━━ Supplied records

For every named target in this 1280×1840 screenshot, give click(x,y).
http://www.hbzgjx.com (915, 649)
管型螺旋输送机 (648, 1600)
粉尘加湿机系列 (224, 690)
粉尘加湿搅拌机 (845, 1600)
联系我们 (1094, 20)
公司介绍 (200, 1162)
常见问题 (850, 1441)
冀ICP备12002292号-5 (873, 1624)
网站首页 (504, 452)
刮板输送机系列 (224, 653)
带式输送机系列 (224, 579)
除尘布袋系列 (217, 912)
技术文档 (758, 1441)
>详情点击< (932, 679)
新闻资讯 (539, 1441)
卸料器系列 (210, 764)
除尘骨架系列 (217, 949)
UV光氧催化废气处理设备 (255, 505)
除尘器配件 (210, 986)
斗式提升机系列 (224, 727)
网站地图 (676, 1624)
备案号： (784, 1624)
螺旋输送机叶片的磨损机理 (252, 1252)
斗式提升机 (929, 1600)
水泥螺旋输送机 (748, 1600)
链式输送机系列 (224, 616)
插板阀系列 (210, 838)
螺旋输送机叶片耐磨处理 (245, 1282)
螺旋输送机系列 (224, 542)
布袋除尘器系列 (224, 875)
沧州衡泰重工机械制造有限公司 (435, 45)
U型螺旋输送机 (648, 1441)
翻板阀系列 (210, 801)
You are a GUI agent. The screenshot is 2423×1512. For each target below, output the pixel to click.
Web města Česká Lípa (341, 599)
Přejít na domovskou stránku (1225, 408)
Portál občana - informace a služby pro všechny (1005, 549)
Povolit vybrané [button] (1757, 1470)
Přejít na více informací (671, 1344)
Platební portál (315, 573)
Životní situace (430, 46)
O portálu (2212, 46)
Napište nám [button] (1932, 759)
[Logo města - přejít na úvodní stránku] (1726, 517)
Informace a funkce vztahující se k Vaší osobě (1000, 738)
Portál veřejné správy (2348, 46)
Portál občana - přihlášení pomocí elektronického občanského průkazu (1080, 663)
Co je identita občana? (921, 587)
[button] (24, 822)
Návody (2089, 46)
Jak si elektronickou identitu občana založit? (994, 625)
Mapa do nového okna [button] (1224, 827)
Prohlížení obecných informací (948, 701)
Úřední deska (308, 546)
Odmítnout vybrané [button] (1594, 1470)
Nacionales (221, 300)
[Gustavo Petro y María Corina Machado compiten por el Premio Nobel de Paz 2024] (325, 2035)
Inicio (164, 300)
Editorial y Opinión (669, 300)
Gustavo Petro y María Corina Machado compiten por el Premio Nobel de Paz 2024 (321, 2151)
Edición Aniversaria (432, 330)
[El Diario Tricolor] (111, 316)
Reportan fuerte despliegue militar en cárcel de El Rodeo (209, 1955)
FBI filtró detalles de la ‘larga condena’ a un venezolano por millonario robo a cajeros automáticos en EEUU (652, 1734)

━━━━

Work item:
From the records above, please extract every line and repeat it exactly.

Exercise answer:
For every named target in this 1280×1840 screenshot, give click(x,y).
http://www.hbzgjx.com (915, 649)
管型螺旋输送机 (648, 1600)
粉尘加湿机系列 (224, 690)
粉尘加湿搅拌机 (845, 1600)
联系我们 (1094, 20)
公司介绍 (200, 1162)
常见问题 (850, 1441)
冀ICP备12002292号-5 (873, 1624)
网站首页 (504, 452)
刮板输送机系列 (224, 653)
带式输送机系列 (224, 579)
除尘布袋系列 (217, 912)
技术文档 (758, 1441)
>详情点击< (932, 679)
新闻资讯 (539, 1441)
卸料器系列 (210, 764)
除尘骨架系列 (217, 949)
UV光氧催化废气处理设备 (255, 505)
除尘器配件 (210, 986)
斗式提升机系列 (224, 727)
网站地图 (676, 1624)
备案号： (784, 1624)
螺旋输送机叶片的磨损机理 (252, 1252)
斗式提升机 (929, 1600)
水泥螺旋输送机 (748, 1600)
链式输送机系列 (224, 616)
插板阀系列 (210, 838)
螺旋输送机叶片耐磨处理 (245, 1282)
螺旋输送机系列 (224, 542)
布袋除尘器系列 (224, 875)
沧州衡泰重工机械制造有限公司 (435, 45)
U型螺旋输送机 (648, 1441)
翻板阀系列 (210, 801)
You are a GUI agent. The screenshot is 2423×1512. For each target below, output the pixel to click.
Web města Česká Lípa (341, 599)
Přejít na domovskou stránku (1225, 408)
Portál občana - informace a služby pro všechny (1005, 549)
Povolit vybrané [button] (1757, 1470)
Přejít na více informací (671, 1344)
Platební portál (315, 573)
Životní situace (430, 46)
O portálu (2212, 46)
Napište nám [button] (1932, 759)
[Logo města - přejít na úvodní stránku] (1726, 517)
Informace a funkce vztahující se k Vaší osobě (1000, 738)
Portál veřejné správy (2348, 46)
Portál občana - přihlášení pomocí elektronického občanského průkazu (1080, 663)
Co je identita občana? (921, 587)
[button] (24, 822)
Návody (2089, 46)
Jak si elektronickou identitu občana založit? (994, 625)
Mapa do nového okna [button] (1224, 827)
Prohlížení obecných informací (948, 701)
Úřední deska (308, 546)
Odmítnout vybrané [button] (1594, 1470)
Nacionales (221, 300)
[Gustavo Petro y María Corina Machado compiten por el Premio Nobel de Paz 2024] (325, 2035)
Inicio (164, 300)
Editorial y Opinión (669, 300)
Gustavo Petro y María Corina Machado compiten por el Premio Nobel de Paz 2024 (321, 2151)
Edición Aniversaria (432, 330)
[El Diario Tricolor] (111, 316)
Reportan fuerte despliegue militar en cárcel de El Rodeo (209, 1955)
FBI filtró detalles de la ‘larga condena’ a un venezolano por millonario robo a cajeros automáticos en EEUU (652, 1734)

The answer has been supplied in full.